The website includes an interactive map pinpointing the physical location of each institution. There are also lists of each institution, subdivided into types of organizations as well as what kind of “harms” are being perpetrated. The map shows a complex web that locates the exact location of a variety of institutions and communal organizations and connects them to any government official, educational institution, or other organization with whom they may have interacted. Included on their list of harms are topics such as Zionism, US imperialism, the prison-industrial complex, militarization, and colonialism, to name a few. The project states that their goal in pursuing this project is to “reveal the local entities and networks that enact devastation, so we can dismantle them.” 

The site has included an explanation, including many specific details, as to what prompted them to add each institution, organization, and person to the list. The Mapping Project accuses Brandeis of being “complicit in propaganda, normalization, and Zionism,” and states that Brandeis “offers its students multiple programs and initiatives which celebrate Israel and whitewash over the realities of Israel's ethnic cleansing of Palestinians.” The site goes on to list specific programs and centers that they believe to be harmful, including the Schusterman Center for Israel Studies, the Crown Center for Middle East Studies, and the Hornstein Jewish Professional Leadership Program. The site spotlights Brandeis’ Israel Initiative, which enables students to study abroad or find internships at Israeli institutions, and allows students from the Ben-Gurion University’s Business School to qualify for financial support and possible credit when they enroll at Brandeis’ International Business School.

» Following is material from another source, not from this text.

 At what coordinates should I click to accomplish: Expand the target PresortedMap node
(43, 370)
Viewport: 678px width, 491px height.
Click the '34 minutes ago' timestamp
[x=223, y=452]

The Mapping Project states that the reason they include universities on their list of perpetrators of harm is that the issues of privatization and medical apartheid are “often facilitated by universities and their corporate partners,” that universities engage in “multiple forms of oppression and produce much of the ruling class,” and that, since universities are often major landholders, they are a “central nexus that ties together many of the harms traced on the map.”

There has been misinformation online calling the project a Boycott, Divestment, and Sanctions project, but the individuals who have created the project have not explicitly aligned themselves with BDS on their website. BDS Boston endorsed the project via Twitter, calling the project “important work,” which subsequently led to the official Twitter account of the larger BDS movement to tweet: “The BDS Movement has no connection to and does not endorse the Mapping Project in Boston, Massachusetts. Simultaneously, we reject and condemn the cynical use of this project as a pretext for repressive attacks on the Palestine solidarity movement.”

Liebowitz noted in the aforementioned email that “the normalization of antisemitic stereotypes has fueled hateful attacks on the Jewish community for more than a millennium, and we must be unequivocal in our denunciation of all who perpetuate them.”